From: Kinglong Mee <kinglongmee-Re5JQEeQqe8AvxtiuMwx3w@public.gmane.org>
To: NeilBrown <neilb-l3A5Bk7waGM@public.gmane.org>
Cc: "J. Bruce Fields"
<bfields-uC3wQj2KruNg9hUCZPvPmw@public.gmane.org>,
linux-fsdevel-u79uwXL29TY76Z2rM5mHXA@public.gmane.org,
"linux-nfs-u79uwXL29TY76Z2rM5mHXA@public.gmane.org"
<linux-nfs-u79uwXL29TY76Z2rM5mHXA@public.gmane.org>,
Al Viro <viro-RmSDqhL/yNMiFSDQTTA3OLVCufUGDwFn@public.gmane.org>,
Trond Myklebust
<trond.myklebust-7I+n7zu2hftEKMMhf/gKZA@public.gmane.org>
Subject: Re: [PATCH 4/4] nfsd: Pin to vfsmnt instead of mntget
Date: Wed, 13 May 2015 20:55:47 +0800 [thread overview]
Message-ID: <555349D3.1020903@gmail.com> (raw)
In-Reply-To: <555343CA.6010307-Re5JQEeQqe8AvxtiuMwx3w@public.gmane.org>
On 5/13/2015 8:30 PM, Kinglong Mee wrote:
> On 5/13/2015 12:25 PM, NeilBrown wrote:
>> On Mon, 11 May 2015 21:08:47 +0800 Kinglong Mee <kinglongmee-Re5JQEeQqe8AvxtiuMwx3w@public.gmane.org> wrote:
>>
>>> On 5/8/2015 9:47 PM, J. Bruce Fields wrote:
>>>> On Fri, May 08, 2015 at 02:40:31PM +1000, NeilBrown wrote:
>>>>> Thanks for this patch. It looks good!
>>>>>
>>>>> My only comment on the code is that I would really like to see a
>>>>> "path_get_pin()" and "path_put_unpin()" rather than open coding:
>>>>>
>>>>>> + dget(item->ek_path.dentry);
>>>>>> + pin_insert_group(&new->ek_pin, item->ek_path.mnt, NULL);
>>>>>
>>>>> and
>>>>>
>>>>>> + dput(key->ek_path.dentry);
>>>>>> + pin_remove(&key->ek_pin);
>>>>>
>>>>>
>>>>> But the question you raise is an important one: Exactly which filesystems
>>>>> should be allowed to be unmounted?
>>>>> This is a change in behaviour - is it one that people uniformly would want?
>>>>>
>>>>> The kernel doesn't currently know which file systems were explicitly listed
>>>>> in /etc/exports, and which were found by following a 'crossmnt'.

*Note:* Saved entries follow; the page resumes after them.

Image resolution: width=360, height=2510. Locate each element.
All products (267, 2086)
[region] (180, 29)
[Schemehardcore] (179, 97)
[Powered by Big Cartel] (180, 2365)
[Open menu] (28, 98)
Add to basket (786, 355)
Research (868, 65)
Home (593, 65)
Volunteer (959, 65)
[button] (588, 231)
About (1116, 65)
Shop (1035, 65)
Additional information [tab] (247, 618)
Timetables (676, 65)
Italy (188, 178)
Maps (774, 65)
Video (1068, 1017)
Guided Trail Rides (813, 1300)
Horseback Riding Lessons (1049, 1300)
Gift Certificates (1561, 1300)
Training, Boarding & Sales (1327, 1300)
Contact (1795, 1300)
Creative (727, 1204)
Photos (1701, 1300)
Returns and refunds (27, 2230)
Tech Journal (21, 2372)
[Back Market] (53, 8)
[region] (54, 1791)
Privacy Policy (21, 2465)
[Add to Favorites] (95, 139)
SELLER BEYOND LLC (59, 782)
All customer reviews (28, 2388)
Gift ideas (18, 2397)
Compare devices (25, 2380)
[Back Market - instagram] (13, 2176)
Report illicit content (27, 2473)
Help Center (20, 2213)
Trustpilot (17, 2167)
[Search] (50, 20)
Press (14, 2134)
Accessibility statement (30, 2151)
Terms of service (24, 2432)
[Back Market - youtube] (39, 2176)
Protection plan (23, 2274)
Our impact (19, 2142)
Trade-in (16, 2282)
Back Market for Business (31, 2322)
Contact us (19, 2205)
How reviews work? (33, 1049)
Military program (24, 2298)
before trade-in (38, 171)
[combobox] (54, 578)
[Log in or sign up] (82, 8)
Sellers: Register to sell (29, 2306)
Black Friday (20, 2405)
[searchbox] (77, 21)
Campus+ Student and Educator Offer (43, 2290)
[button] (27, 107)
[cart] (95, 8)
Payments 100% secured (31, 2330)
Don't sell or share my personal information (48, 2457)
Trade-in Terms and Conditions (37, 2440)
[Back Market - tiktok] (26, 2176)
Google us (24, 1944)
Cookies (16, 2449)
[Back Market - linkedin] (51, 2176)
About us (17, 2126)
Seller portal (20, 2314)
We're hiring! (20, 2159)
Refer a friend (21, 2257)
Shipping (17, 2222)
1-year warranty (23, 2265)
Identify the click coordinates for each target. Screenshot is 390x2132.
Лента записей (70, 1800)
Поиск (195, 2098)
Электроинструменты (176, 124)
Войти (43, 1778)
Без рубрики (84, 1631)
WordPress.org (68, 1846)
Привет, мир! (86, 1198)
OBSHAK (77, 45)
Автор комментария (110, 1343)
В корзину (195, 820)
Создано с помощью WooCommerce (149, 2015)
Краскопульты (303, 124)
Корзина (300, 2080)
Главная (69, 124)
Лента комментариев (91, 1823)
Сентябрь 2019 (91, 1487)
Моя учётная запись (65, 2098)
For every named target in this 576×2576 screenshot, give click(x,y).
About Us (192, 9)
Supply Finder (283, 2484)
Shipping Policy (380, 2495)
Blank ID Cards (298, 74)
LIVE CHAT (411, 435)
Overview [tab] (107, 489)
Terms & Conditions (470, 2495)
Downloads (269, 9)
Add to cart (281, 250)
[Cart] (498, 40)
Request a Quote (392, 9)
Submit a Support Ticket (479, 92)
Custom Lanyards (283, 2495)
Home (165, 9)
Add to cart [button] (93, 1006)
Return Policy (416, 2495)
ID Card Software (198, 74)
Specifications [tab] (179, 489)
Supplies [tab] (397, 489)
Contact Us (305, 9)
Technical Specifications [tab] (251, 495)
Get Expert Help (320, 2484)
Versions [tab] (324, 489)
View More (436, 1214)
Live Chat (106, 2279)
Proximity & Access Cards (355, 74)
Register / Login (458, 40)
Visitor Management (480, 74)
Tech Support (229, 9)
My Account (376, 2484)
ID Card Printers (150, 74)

>>>>> It could guess and allow the unmounting of anything below a 'crossmnt', but I
>>>>> wouldn't be comfortable with that - it is error prone.
>>>>>
>>>>> mountd does know what is in /etc/exports, and could tell the kernel.
>>>>> For the expkey cache, we could always use path_get_pin.
>>>>> For the export cache (where flags are available) we could use path_get
>>>>> or path_get_pin depending on some new flag.
>>>>>
>>>>> I'm not really sure it is worth it. I would rather the filesystems could
>>>>> always be unmounted. But doing that could possibly break someone's work
>>>>> flow. Maybe.
>>>>>
>>>>> Or maybe I'm seeing problems where there aren't any.
>>>>>
>>>>> Anyone else have an opinion?
>>>>
>>>> The undisputed bug here was negative cache entries preventing unmount.
>>>> So most conservative might be just to purge negative entries.
>>>
>>> I'd like this,
>>> if the cache is valid, user should not be allowed to umount the filesystem.
>>>
>>>>
>>>> Otherwise, the only guarantees I think we've really had is that we won't
>>>> allow unmount if you hold any actual state on the filesystem (NLM locks,
>>>> NFSv4 locks, opens, or delegations).
>>>
>>> Those resources hold the reference of vfsmnt.
>>>
>>>>
>>>> If a filesystem is exported but no clients hold state on it, then it's
>>>> currently mostly chance whether the unmount succeeds or not. So we're
>>>> probably free to change the behavior in this case. I'd be inclined to
>>>> allow the unmount, but haven't thought this through carefully.
>>>
>>> If client mount a nfsserver succeed without holds state,
>>> nfs server umounts the exported filesystem,
>>> client also think the filesystem is valid, but it is umounted.
>>
>> This is no different from "exportfs -au" being run on the server, thus
>> unexporting the filesystem and making in unavailable to the client, even
>> though the client has it mounted.
>
> No, I don't think so.
> If user using "exportfs -au" to flush caches, I think he known
> what the influence of he does, but an umount of filesystem,
> maybe he doesn't known that contains flushing nfsd's exports cache.
>
> For an using of nfsd exports, I'd like an error of an umount,
> because I don't realize the exports for nfsd.
>
> I also think nfsd should allowing umount of unexported filesystem,
> because user has the right to umount it.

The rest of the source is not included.